# Variational AutoEncoder

This notebook illustrate how to build and train a Variation AutoEncoder with the [beer framework](https://github.com/beer-asr/beer).

In [1]:
# Add "beer" to the PYTHONPATH
import sys
sys.path.insert(0, '../')

import copy

import beer
import numpy as np
import torch
import torch.nn as nn
import torch.nn.functional as F

# For plotting.
from bokeh.io import show, output_notebook
from bokeh.plotting import figure, gridplot
from bokeh.models import LinearAxis, Range1d
output_notebook()

# Convenience functions for plotting.
import plotting

%load_ext autoreload
%autoreload 2

## Data
As an illustration, we generate a synthetic data set composed of two Normal distributed cluster.
One has a diagonal covariance matrix whereas the other has a dense covariance matrix.
Those two clusters overlap so it is reasonable to map all the data to a single Gaussian in the latent space.

In [6]:
# First cluster.
mean = np.array([-3, 3]) 
cov = np.array([[1, -1], [-1, 2.]])
data1 = np.random.multivariate_normal(mean, cov, size=100)

# Second cluster.
mean = np.array([3, 2.5]) 
cov = np.array([[2, 1], [1, .75]])
data2 = np.random.multivariate_normal(mean, cov, size=100)

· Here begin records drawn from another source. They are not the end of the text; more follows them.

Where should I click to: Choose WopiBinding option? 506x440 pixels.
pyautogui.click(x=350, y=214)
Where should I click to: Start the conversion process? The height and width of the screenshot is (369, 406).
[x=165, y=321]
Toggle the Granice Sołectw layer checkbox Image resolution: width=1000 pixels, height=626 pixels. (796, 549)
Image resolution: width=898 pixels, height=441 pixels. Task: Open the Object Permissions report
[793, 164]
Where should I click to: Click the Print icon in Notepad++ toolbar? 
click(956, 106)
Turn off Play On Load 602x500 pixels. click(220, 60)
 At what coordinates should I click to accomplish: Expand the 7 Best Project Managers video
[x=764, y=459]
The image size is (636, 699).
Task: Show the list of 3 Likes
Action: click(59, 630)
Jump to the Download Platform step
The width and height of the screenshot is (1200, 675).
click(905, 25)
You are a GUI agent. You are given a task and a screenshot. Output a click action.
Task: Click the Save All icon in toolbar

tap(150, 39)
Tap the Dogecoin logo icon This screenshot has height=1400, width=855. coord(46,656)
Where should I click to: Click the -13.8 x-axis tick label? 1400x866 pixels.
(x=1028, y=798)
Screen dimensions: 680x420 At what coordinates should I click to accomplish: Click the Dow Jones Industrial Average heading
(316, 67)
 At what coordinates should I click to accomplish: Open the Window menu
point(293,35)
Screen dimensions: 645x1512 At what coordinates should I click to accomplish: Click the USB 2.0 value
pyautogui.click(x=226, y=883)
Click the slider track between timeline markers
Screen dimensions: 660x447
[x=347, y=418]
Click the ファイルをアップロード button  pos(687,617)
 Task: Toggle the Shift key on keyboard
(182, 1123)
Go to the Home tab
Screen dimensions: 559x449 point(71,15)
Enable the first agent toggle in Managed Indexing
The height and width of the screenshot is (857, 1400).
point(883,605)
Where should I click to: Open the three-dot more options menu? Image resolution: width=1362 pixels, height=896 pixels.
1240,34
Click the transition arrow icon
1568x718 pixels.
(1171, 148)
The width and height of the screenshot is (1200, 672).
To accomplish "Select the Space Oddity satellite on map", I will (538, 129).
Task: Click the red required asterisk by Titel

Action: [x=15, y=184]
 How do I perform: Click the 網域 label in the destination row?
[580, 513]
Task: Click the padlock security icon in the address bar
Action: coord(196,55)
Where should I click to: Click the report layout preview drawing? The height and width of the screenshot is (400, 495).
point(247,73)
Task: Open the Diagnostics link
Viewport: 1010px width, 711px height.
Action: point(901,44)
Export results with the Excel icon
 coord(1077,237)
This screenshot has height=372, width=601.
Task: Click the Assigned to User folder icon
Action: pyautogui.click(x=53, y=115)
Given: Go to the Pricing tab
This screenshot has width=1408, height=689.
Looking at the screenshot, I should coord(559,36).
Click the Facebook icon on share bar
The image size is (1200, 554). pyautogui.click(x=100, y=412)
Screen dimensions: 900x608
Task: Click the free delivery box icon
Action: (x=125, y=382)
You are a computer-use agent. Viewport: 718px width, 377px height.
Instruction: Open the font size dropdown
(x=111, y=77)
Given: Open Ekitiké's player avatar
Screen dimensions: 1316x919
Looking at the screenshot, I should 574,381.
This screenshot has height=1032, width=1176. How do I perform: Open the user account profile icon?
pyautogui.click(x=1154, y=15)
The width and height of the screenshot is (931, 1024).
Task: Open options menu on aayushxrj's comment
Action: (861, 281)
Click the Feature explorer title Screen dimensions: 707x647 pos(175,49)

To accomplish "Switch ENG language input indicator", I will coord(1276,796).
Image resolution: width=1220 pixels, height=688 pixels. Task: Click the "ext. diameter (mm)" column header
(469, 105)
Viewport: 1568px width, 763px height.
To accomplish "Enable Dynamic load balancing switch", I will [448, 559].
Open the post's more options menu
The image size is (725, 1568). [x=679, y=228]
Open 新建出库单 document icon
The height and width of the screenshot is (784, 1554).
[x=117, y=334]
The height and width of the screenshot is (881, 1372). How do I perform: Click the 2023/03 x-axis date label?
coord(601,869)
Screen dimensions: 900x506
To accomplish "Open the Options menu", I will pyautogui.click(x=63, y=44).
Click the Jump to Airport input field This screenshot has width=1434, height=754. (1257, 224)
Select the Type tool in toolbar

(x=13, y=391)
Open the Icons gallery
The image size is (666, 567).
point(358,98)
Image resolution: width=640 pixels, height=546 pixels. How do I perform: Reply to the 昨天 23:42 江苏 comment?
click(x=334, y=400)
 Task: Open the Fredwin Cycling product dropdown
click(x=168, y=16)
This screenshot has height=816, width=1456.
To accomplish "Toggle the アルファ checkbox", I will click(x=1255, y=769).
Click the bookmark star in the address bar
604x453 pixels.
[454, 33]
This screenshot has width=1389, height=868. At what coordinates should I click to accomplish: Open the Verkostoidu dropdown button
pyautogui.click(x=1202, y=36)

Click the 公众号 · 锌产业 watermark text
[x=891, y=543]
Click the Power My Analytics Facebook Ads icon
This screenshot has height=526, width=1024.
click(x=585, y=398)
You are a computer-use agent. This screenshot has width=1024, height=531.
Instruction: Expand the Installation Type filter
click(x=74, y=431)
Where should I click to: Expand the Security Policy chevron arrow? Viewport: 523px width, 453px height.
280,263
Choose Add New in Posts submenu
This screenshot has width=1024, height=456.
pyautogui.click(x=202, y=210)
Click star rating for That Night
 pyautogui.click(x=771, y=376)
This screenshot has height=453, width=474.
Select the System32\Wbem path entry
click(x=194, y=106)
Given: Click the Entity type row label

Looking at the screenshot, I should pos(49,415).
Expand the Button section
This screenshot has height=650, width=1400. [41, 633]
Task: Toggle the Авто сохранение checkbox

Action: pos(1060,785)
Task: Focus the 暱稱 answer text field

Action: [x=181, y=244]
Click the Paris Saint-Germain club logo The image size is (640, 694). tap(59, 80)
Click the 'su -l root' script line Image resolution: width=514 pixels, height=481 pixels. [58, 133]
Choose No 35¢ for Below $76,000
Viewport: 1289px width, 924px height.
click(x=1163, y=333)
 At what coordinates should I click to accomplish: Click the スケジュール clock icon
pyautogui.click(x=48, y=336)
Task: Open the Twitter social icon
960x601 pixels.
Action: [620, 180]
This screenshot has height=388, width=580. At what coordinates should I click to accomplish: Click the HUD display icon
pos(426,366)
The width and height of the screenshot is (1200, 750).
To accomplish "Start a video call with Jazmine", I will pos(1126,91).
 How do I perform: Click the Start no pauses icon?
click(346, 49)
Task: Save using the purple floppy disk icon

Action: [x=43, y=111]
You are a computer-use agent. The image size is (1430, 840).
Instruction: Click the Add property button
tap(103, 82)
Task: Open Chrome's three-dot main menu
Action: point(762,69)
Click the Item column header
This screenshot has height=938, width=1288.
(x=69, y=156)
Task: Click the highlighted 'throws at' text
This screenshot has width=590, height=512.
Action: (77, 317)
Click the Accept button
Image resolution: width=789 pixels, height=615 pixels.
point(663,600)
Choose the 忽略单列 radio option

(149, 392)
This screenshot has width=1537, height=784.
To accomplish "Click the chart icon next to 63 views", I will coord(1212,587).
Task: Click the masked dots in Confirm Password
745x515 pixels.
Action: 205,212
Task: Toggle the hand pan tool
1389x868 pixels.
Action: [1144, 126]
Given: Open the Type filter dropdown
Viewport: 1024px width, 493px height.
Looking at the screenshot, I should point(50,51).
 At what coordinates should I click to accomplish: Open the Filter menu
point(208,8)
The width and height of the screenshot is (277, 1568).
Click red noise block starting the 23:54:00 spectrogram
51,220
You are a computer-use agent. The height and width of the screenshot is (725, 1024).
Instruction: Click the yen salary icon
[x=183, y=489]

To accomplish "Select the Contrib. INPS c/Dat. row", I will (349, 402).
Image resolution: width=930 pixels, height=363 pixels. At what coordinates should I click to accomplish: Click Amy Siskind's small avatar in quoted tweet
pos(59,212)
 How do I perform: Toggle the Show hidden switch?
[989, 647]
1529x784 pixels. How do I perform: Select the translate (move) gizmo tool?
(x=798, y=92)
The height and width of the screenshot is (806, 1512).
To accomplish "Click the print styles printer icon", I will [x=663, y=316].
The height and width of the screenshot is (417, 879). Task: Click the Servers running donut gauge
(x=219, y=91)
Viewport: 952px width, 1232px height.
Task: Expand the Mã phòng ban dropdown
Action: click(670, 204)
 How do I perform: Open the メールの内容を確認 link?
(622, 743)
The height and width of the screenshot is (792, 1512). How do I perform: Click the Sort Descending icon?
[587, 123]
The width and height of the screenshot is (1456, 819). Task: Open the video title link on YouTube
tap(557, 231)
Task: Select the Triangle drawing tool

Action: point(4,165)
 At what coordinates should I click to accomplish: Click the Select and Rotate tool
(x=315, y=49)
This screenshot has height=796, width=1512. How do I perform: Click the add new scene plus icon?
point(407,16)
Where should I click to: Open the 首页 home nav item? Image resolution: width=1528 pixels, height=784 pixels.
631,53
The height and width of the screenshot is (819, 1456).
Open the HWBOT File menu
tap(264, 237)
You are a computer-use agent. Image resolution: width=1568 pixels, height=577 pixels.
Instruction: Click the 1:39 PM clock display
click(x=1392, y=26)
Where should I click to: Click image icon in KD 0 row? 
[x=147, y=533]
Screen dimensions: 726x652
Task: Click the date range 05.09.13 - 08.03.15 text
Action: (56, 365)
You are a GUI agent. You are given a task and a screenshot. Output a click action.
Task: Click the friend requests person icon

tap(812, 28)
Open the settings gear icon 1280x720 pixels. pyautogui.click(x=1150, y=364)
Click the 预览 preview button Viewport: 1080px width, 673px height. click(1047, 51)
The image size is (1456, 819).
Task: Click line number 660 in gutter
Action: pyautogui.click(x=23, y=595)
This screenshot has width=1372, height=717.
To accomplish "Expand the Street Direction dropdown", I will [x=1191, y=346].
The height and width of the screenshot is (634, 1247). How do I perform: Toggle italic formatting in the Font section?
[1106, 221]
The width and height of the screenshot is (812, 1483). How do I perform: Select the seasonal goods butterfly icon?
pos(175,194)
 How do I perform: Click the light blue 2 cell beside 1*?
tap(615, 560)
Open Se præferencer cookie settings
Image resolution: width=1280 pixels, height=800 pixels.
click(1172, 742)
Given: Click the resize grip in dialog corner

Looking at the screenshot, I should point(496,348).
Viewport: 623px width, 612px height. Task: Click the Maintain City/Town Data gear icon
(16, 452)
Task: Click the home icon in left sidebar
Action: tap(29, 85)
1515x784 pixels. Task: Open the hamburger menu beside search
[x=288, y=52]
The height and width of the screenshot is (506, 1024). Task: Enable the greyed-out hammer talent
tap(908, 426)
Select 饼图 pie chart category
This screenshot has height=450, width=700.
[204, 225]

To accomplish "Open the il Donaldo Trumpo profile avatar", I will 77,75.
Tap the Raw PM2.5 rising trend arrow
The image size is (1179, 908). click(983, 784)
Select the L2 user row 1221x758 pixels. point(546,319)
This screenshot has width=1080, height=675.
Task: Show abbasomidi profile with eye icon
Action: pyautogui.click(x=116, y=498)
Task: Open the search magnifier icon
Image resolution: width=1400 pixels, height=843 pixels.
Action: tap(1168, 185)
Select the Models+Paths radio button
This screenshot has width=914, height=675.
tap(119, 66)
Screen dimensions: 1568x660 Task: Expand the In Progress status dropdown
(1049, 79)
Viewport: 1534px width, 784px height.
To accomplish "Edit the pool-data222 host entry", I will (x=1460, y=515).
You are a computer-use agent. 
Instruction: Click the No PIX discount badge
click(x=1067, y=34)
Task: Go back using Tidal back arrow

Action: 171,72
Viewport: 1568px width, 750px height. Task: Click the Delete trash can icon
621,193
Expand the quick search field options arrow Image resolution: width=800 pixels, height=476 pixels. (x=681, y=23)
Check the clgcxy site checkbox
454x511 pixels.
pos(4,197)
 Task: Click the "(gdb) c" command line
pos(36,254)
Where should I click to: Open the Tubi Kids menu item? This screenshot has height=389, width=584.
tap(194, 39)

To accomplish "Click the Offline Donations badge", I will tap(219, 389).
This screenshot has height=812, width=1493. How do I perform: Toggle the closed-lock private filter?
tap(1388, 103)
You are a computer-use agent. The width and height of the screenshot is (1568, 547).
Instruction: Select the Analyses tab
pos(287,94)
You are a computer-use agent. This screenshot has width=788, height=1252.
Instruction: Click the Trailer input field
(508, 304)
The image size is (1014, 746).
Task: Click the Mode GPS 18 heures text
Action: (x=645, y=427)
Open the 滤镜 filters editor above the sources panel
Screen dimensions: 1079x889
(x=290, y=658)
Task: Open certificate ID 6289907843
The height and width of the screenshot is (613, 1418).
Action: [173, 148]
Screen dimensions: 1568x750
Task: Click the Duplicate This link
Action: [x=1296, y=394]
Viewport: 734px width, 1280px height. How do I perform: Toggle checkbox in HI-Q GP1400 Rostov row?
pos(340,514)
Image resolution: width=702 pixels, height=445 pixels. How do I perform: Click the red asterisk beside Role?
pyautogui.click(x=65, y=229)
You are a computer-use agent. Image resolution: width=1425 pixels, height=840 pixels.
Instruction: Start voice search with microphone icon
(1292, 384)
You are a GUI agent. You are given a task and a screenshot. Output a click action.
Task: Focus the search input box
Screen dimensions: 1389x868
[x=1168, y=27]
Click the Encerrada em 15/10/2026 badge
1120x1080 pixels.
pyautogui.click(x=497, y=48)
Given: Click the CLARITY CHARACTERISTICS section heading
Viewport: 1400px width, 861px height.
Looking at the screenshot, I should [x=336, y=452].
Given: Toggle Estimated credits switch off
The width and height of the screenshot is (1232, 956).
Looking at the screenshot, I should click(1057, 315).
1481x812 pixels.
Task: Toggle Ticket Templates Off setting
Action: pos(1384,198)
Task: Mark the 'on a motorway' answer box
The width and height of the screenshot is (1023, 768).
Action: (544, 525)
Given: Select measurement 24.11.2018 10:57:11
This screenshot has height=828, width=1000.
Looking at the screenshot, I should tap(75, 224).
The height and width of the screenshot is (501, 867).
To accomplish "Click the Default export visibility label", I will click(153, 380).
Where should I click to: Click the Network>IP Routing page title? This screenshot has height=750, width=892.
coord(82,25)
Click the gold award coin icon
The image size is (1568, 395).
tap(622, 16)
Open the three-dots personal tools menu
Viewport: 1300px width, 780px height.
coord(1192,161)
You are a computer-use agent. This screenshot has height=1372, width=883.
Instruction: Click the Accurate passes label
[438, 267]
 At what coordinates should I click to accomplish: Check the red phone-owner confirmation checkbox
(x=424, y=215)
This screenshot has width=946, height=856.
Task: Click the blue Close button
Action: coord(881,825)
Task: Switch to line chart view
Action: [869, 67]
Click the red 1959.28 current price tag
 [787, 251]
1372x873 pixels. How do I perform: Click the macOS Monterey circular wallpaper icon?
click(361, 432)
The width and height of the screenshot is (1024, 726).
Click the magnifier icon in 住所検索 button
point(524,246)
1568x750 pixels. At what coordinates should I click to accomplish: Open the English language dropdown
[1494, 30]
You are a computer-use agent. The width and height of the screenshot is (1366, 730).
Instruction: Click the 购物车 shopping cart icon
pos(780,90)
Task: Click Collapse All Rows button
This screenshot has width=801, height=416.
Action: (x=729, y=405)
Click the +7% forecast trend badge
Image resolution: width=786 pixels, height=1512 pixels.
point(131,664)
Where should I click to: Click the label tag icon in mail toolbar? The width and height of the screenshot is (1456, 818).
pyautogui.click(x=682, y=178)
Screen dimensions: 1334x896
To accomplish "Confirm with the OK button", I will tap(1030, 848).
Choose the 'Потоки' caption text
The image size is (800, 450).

data = np.vstack([data1, data2]) 

np.random.shuffle(data)

In [7]:
# Mean, variance of the data to scale the figure.
mean = data.mean(axis=0)
var = data.var(axis=0)
std_dev = np.sqrt(max(var))
x_range = (mean[0] - 3 * std_dev, mean[0] + 3 * std_dev)
y_range = (mean[1] - 3 * std_dev, mean[1] + 3 * std_dev)
global_range = (min(x_range[0], y_range[0]), max(x_range[1], y_range[1]))

fig = figure(title='Data', width=400, height=400,
             x_range=global_range, y_range=global_range)
fig.circle(data[:, 0], data[:, 1])

show(fig)

In [21]:
# Generate some test data

# First cluster.
mean = np.array([-3, 3]) 
cov = np.array([[1, -1], [-1, 2.]])
test_data1 = np.random.multivariate_normal(mean, cov, size=100)

# Second cluster.
mean = np.array([3, 2.5]) 
cov = np.array([[2, 1], [1, .75]])
test_data2 = np.random.multivariate_normal(mean, cov, size=100)

test_data = np.vstack([test_data1, test_data2])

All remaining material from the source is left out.